**STATED TASK A**
In the records, copy out verbatim the stretch from the line containing "Task: Toggle wrap text (自动换行) button" through the line containing "The height and", leaving out the pictures.

Thread: Gradual migration from integer to bigint?

Gradual migration from integer to bigint?

From
James Healy
Date:
My organization has a number of very large tables (most 100s of GB, a
couple over a Tb) that were created many years ago by a tool that
defaulted to integer PKs rather than bigint. Those PKs have a number
of integer FKs in related tables as well. We shouldn't have let them
get so big, but that's a conversation for another day.

Some are approaching overflow and we're slowly doing the work to
migrate to bigint. Mostly via the well understood "add a new id_bigint
column, populate on new tuples, backfill the old, switch the PK"
method. The backfill is slow on these large tables, but it works and
there's plenty of blog posts and documentation to follow.

It did make me curious though: would it be possible for postgres to
support gradual migration from integer to bigint in a more transparent
way, where new and updated tuples are written as bigint, but existing
tuples can be read as integer?

I assume maybe a complication is that the catalog says the column is
either 32bit int or 64bit bigint and making that conditional is hard.
There's presumably other considerations I'm unaware of too. My core
question: are there significant technical blockers to supporting this
kind of gradual in place migration, or has it just not been enough of
a problem that it's received attention?

James



Re: Gradual migration from integer to bigint?

Word and element location records:
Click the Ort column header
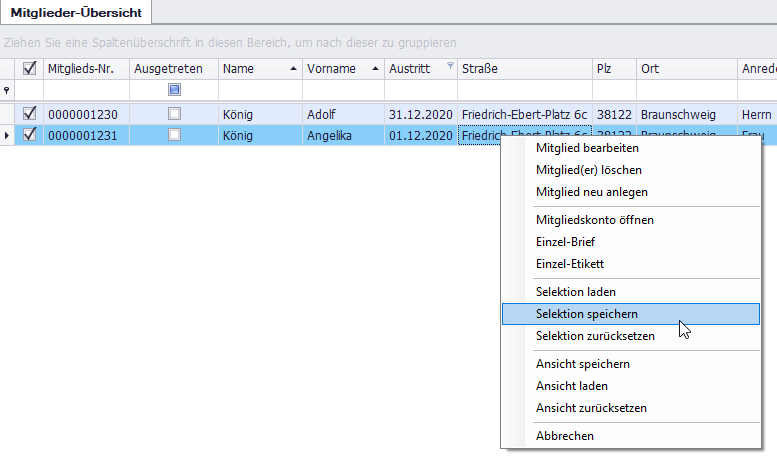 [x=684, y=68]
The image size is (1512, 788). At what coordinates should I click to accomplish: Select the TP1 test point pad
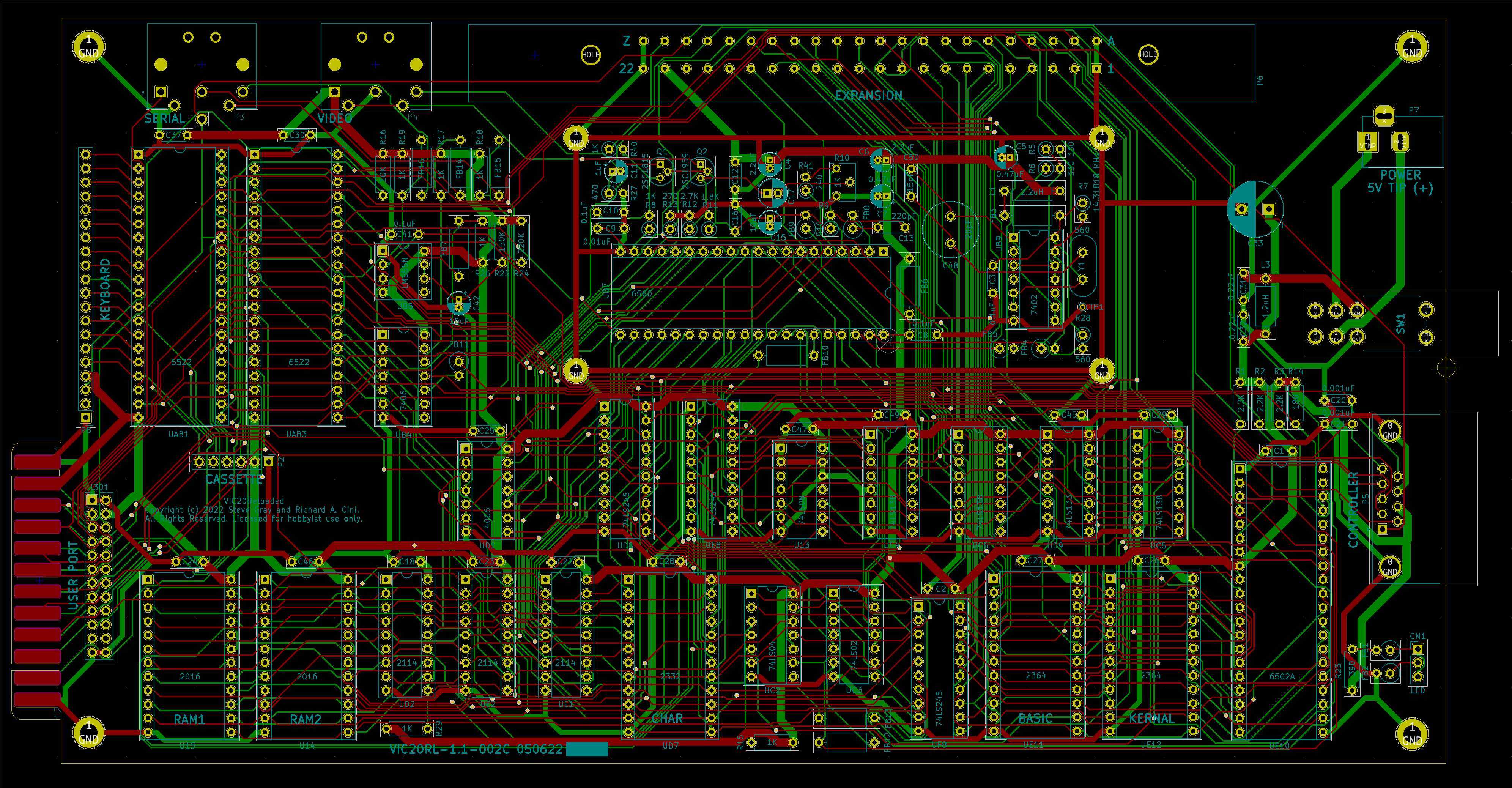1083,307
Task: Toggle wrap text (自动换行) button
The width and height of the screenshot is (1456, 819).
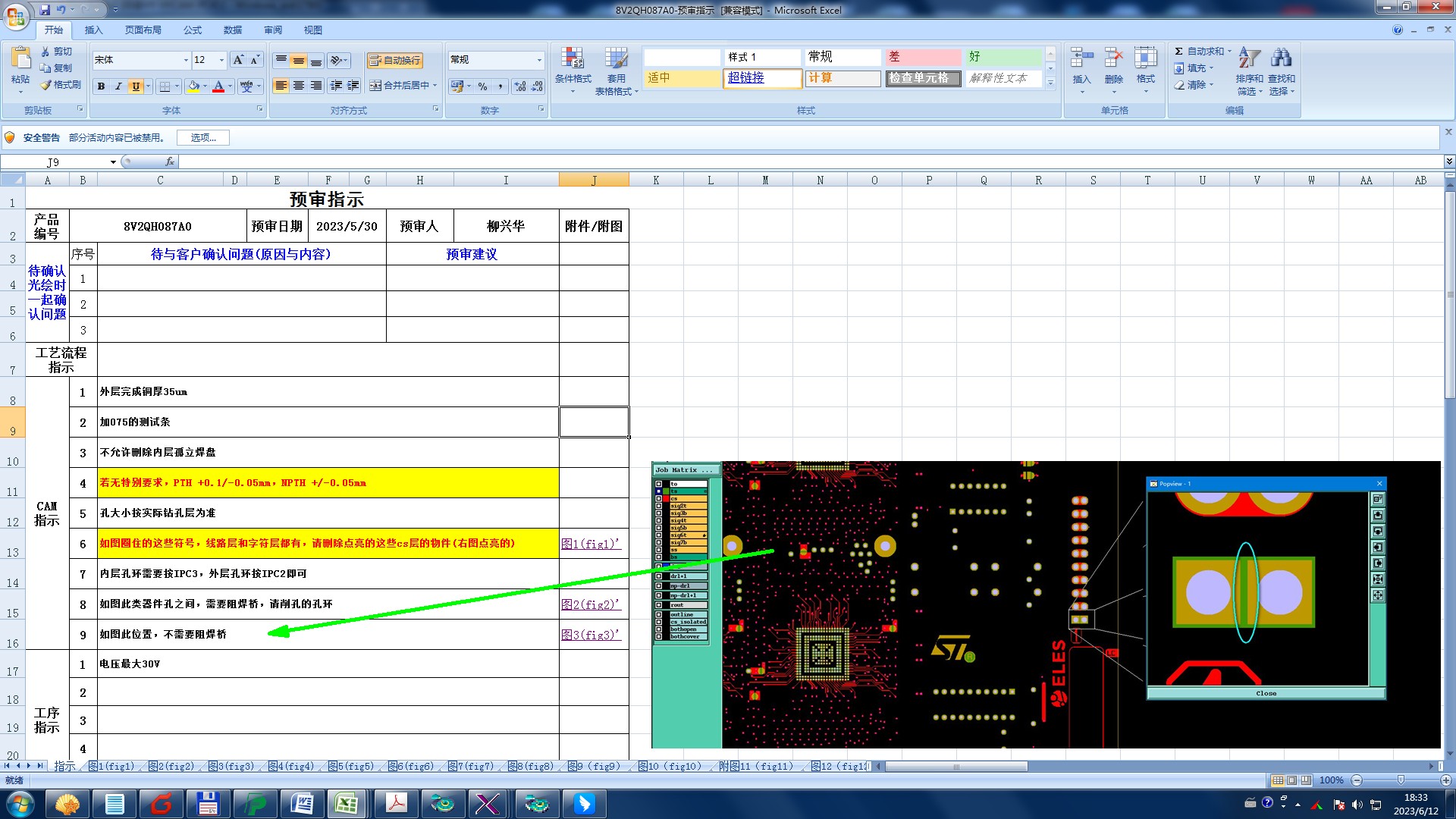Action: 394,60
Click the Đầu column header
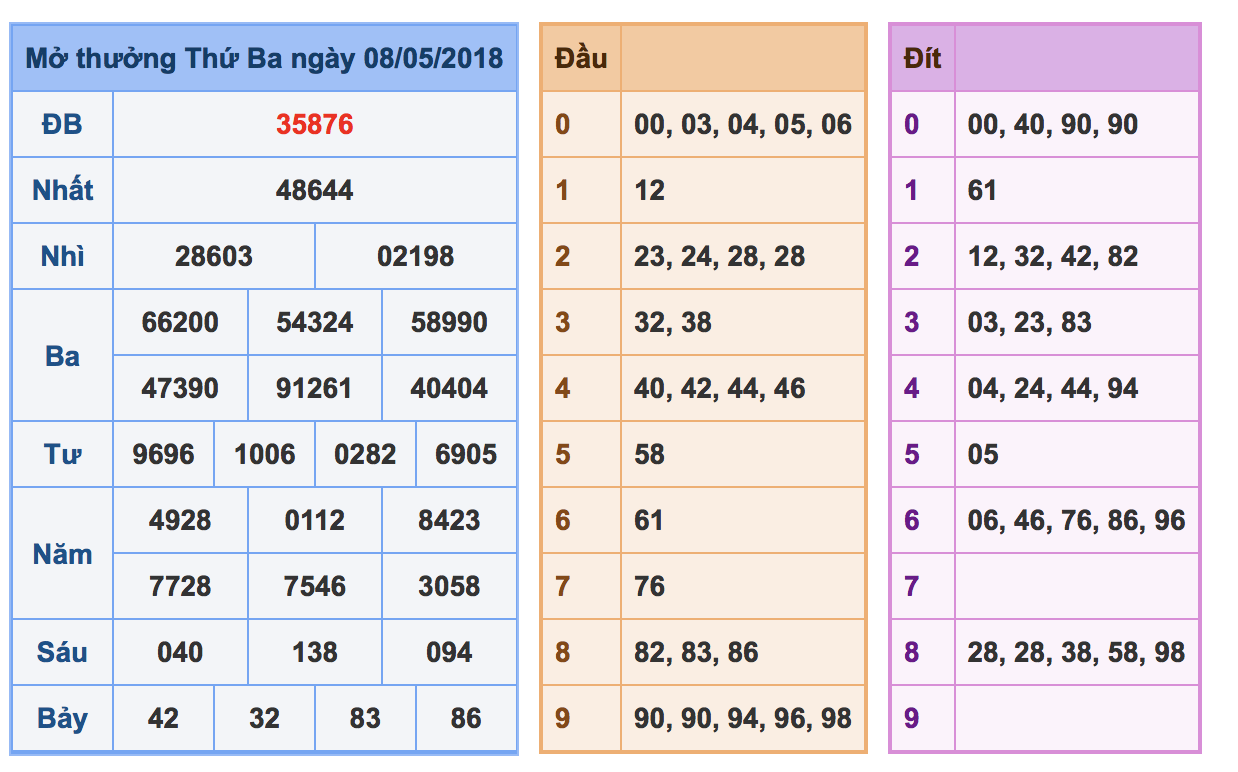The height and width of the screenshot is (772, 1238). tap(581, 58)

* * *

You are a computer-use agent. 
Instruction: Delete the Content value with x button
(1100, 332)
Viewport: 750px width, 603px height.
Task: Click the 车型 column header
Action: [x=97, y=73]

**STATED TASK B**
List the steps of the migration method that the thread on moving from integer to bigint puts in quotation marks.

**RIGHT ANSWER A**
Task: Toggle wrap text (自动换行) button
The width and height of the screenshot is (1456, 819).
Action: 394,60
Click the Đầu column header
The height and width of the screenshot is (772, 1238). tap(581, 58)

**RIGHT ANSWER B**
1. Add a new id_bigint column.
2. Populate it on new tuples.
3. Backfill the old.
4. Switch the PK.